Time and again, the Catholic Church is out there. We have pastors such as Father Mike Pfleger, pastor of St. Sabina on Chicago’s South Side, working on reconciliation of rival gang members and priests like Precious Blood Father David Kelly promoting reconciliation through restorative justice. We have women religious like Sister of Mercy Rosemary Connelly challenging the status quo and raising the standards in how we care for those with disabilities. We have hundreds of deacons and countless lay volunteers serving in soup kitchens, organizing youth programs, assisting women in difficult pregnancies, accompanying immigrants, to name just a few examples. We’re in the trenches.
Pope Francis says we have to encounter people, we have to get to know them, we have to walk with them, we have to accompany them.
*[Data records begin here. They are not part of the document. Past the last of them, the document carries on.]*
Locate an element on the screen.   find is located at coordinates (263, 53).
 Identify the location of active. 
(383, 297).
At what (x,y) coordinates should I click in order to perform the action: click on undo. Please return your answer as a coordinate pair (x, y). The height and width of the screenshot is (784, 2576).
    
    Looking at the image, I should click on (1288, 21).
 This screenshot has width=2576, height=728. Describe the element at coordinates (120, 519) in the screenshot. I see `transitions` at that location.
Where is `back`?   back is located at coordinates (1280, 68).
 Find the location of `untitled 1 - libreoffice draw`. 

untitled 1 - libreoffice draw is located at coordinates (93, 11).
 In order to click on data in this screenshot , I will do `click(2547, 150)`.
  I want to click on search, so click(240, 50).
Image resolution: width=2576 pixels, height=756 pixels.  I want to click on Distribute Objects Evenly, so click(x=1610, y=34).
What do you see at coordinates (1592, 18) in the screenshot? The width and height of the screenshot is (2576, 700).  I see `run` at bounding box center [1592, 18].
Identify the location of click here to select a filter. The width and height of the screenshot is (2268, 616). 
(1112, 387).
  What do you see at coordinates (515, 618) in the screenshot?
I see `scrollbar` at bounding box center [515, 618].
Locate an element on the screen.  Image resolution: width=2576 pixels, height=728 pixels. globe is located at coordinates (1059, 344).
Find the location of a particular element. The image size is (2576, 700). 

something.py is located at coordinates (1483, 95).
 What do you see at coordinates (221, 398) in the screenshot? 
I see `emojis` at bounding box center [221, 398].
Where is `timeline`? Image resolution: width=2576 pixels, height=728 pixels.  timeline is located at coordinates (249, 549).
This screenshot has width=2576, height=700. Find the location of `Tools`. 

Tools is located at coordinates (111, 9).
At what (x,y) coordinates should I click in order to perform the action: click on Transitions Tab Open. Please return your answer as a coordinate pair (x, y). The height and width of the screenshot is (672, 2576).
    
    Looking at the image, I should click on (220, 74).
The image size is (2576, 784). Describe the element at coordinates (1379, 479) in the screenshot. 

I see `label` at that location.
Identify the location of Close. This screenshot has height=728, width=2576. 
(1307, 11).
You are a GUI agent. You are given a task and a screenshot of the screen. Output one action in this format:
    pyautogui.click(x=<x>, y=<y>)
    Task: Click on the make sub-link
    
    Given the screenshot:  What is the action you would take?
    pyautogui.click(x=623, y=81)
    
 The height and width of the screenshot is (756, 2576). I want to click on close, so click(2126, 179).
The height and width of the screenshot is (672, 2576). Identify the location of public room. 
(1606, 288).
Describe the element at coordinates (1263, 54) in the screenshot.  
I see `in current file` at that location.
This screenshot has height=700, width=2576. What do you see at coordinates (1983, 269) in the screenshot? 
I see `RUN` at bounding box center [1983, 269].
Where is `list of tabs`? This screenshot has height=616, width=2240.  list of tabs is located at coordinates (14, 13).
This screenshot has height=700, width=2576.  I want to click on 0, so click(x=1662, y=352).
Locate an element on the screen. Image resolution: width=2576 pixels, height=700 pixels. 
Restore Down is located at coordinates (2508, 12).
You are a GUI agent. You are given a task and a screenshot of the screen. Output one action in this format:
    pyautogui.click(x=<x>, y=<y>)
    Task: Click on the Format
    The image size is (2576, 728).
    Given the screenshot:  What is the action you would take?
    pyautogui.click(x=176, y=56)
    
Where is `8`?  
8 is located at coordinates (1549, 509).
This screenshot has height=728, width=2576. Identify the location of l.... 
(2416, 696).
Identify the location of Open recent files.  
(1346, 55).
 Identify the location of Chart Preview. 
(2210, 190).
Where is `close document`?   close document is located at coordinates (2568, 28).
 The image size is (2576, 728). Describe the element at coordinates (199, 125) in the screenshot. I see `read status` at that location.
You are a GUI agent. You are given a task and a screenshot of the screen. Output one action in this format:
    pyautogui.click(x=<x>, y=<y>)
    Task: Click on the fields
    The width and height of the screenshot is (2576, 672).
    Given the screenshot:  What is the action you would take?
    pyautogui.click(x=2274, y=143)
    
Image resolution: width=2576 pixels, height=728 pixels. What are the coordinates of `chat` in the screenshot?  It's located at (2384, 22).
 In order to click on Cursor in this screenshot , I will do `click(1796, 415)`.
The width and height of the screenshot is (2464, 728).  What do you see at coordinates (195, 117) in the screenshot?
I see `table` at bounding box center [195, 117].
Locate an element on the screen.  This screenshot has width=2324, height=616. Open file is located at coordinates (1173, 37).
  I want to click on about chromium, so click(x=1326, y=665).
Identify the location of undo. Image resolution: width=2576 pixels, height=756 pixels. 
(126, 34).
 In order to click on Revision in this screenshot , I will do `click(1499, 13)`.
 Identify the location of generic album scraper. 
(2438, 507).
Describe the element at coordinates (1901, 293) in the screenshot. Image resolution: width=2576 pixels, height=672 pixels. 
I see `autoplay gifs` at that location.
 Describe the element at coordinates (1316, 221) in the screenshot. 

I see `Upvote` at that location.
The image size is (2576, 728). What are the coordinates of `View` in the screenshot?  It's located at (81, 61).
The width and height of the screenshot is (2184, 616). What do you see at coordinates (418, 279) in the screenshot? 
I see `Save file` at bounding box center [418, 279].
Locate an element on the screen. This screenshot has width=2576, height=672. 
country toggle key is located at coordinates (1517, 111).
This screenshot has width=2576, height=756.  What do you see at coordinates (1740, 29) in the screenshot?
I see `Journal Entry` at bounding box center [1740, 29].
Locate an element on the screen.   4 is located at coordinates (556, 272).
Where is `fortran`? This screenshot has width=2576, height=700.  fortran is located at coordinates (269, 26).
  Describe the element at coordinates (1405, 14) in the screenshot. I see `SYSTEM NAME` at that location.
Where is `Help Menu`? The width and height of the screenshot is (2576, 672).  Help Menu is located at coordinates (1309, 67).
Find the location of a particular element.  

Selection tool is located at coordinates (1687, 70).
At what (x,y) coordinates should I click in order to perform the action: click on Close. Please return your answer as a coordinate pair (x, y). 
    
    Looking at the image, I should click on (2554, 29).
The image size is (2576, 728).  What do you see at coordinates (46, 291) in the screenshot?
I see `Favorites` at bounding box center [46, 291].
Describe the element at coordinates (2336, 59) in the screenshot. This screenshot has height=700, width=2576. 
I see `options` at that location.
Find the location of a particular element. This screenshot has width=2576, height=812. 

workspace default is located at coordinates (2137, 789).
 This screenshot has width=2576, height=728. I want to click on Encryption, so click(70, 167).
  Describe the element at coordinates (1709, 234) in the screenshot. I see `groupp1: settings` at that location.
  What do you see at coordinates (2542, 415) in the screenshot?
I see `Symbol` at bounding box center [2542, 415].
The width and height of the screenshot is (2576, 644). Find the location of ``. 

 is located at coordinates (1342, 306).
But we also have to integrate them.
We are not focused on temporary solutions. We have programs that really help people understand that they’re part of the wider community. There are a lot of people who feel disenfranchised, who do not feel as though they belong to civic life.
The church has to work to integrate people into the life of larger society. It’s not just a matter of meeting people and walking with them. We have to actively take steps to integrate people into the economy, into really being free with options for education, good health care, and other resources.
There are people who have lived in generations of poverty who don’t have any wealth to pass on in a will like people who have built and passed on equity and opportunity over generations. So many don’t have that, and we have to make sure we integrate people into society so that they can build a life from one generation to the next.